So who’s ready for spring??? This girl right here is! Although we have had a pretty mild winter here in Dallas and I should not complain, but I miss the flowers and most of all my vegetable garden. Which I just reminded myself that I need to do some research on gardening in this new to me climate. I think I can start planting in March! Yippee!
You certainly don’t need a garden to make this soup. Just a bag of carrots and 4 or 5 other ingredients. It’s soooo easy to make and full of veggies!
For the seasoning I used Simply Organic’s Sweet Cinnamon Chili seasoning packet.
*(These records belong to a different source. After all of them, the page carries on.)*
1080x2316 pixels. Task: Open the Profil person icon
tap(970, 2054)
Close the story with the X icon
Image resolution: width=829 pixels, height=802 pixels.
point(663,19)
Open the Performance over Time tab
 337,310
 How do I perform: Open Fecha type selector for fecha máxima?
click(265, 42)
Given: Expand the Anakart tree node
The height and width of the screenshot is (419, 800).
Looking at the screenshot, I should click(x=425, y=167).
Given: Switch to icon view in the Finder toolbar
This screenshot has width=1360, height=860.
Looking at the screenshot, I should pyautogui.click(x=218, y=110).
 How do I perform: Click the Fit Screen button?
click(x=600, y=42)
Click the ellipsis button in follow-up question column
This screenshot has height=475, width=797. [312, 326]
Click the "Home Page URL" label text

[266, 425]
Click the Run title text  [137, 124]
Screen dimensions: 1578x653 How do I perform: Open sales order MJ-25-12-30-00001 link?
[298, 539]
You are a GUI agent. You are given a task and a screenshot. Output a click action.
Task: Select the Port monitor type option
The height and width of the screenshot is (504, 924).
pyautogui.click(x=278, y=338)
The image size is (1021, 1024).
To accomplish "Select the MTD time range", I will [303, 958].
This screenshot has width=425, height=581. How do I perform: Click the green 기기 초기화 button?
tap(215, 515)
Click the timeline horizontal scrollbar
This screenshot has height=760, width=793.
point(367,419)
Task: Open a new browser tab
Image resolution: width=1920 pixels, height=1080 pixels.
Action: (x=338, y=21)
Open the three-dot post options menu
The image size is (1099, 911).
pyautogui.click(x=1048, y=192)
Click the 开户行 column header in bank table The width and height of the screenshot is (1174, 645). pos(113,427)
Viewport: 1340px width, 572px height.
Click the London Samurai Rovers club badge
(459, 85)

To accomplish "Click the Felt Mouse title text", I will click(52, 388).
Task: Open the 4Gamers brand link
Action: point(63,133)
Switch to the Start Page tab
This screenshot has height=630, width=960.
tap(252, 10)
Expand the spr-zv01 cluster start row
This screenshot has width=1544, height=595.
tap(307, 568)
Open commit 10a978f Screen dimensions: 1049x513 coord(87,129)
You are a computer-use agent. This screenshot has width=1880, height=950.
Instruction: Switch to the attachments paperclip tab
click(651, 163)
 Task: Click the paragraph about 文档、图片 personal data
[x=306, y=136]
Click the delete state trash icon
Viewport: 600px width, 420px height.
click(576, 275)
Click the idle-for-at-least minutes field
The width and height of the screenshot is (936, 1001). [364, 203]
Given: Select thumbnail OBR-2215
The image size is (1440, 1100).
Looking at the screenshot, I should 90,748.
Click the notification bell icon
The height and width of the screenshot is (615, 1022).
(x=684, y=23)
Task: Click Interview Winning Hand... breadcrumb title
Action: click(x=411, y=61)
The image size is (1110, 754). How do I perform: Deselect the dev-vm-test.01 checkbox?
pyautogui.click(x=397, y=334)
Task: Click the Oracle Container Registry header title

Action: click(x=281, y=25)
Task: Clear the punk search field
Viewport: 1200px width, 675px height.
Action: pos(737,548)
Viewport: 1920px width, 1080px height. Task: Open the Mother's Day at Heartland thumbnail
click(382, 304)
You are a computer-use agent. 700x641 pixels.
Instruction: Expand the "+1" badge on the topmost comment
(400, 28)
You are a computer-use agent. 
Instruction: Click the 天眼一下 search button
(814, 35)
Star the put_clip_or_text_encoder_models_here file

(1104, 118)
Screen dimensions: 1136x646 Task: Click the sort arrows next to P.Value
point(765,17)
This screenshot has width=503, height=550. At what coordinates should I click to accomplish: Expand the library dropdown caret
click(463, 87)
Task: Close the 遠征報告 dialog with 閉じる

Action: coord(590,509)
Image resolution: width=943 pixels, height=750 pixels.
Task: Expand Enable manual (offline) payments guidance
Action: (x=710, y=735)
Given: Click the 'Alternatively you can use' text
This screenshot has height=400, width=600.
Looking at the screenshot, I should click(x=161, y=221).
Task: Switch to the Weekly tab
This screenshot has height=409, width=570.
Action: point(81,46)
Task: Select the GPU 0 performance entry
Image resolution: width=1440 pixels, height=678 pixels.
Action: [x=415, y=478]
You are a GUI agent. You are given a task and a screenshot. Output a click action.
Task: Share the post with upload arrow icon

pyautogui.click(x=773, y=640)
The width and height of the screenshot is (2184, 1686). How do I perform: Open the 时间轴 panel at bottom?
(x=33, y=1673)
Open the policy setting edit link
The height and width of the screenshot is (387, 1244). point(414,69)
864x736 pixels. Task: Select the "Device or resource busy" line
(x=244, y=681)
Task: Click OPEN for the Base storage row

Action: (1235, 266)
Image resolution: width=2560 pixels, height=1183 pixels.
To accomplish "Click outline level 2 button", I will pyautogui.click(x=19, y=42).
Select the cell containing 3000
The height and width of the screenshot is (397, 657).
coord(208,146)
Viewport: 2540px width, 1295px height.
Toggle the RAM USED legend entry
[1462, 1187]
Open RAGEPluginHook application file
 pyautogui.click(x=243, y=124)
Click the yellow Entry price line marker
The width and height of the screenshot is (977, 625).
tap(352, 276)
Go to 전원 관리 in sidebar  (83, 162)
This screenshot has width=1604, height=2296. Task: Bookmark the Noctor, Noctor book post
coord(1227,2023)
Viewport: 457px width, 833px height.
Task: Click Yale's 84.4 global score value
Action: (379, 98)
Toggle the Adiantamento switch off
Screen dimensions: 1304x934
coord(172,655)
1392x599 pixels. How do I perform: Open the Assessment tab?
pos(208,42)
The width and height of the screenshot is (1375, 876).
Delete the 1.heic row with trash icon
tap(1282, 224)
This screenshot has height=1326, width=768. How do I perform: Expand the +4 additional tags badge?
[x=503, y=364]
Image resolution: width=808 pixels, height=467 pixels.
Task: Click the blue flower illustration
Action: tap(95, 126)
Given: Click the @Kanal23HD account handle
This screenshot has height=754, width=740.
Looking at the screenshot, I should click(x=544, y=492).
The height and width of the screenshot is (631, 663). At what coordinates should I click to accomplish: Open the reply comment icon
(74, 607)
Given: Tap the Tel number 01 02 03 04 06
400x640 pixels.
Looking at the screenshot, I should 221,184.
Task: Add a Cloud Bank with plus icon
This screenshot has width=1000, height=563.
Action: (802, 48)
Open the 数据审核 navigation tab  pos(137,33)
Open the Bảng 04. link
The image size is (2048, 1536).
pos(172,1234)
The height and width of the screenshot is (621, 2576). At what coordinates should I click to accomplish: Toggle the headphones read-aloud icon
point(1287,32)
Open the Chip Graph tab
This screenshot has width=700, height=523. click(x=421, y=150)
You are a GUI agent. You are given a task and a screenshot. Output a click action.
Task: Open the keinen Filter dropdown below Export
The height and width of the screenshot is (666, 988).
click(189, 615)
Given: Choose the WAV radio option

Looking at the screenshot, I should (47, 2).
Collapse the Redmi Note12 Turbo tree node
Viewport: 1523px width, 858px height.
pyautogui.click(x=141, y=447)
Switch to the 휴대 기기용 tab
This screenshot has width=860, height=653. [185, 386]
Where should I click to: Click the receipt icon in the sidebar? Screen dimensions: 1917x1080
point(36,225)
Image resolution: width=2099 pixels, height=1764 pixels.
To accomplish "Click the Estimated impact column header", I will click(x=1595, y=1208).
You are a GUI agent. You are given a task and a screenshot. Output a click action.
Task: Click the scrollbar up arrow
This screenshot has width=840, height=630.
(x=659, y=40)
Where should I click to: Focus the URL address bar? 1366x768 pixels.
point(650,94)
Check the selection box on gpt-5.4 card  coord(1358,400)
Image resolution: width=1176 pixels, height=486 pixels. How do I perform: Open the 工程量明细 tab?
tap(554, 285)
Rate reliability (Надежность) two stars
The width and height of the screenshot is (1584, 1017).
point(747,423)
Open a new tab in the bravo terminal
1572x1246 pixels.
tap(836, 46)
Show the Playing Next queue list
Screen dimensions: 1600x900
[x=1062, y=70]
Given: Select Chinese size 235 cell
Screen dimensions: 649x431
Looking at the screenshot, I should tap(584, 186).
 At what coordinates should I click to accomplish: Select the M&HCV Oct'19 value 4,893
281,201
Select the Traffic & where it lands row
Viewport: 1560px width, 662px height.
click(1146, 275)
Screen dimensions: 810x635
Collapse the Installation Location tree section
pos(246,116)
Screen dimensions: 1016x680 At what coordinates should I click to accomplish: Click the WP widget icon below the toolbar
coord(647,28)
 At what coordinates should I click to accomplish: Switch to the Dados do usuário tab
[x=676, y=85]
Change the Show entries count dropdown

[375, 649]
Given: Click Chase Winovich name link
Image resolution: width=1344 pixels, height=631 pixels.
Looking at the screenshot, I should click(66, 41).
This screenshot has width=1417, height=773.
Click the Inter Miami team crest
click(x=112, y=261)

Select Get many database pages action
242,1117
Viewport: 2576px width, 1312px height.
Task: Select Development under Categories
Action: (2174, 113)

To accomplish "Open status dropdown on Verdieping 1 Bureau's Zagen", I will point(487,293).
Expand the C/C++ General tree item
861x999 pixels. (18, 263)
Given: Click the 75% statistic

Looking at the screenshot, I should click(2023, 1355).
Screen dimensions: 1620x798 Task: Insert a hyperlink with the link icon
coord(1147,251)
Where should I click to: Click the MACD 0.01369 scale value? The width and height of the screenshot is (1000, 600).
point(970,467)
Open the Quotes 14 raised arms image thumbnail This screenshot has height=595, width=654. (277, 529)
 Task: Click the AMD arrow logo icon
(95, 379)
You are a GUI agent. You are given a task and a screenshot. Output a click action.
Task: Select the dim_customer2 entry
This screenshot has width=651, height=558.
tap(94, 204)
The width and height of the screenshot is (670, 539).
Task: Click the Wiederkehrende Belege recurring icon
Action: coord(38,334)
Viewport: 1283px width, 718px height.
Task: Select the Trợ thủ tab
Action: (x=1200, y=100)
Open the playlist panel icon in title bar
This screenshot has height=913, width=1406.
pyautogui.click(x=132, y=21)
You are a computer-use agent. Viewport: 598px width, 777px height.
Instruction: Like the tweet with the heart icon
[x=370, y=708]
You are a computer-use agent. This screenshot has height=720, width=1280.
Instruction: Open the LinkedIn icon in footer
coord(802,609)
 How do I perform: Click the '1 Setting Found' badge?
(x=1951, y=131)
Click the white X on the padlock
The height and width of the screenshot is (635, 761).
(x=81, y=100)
If you don’t have that you can easily mix in a small bowl 1/2 teaspoon cinnamon, 1/4 teaspoon red pepper flakes (optional for spice), 1/4 teaspoon garlic powder, 1/4 teaspoon onion powder, dash of cumin, salt and pepper.
- 2 tablespoons oil
- 1 pound carrots, peeled and sliced
- 2 leeks, white part only, chopped
- 4 cups vegetable broth
- 1/2 packet of Simply Organic Sweet Cinnamon Chile Crazy Awesome Veggies
- 1 15 ounce canned coconut milk
- Greek yogurt (optional)
- Heat oil in a large pot over medium high heat. Add sliced carrots and leeks and saute for 5-8 minutes, stirring frequently.
- Add vegetable broth and half the packet of Sweet Cinnamon Chile Crazy Awesome Veggies. Simmer for 20 minutes or until carrots are soft.
- Stir in canned coconut milk and simmer for another 2 minutes. Use and immersion blender or carefully ladle into a blender and blend until smooth.
- Top with a dollop of Greek yogurt.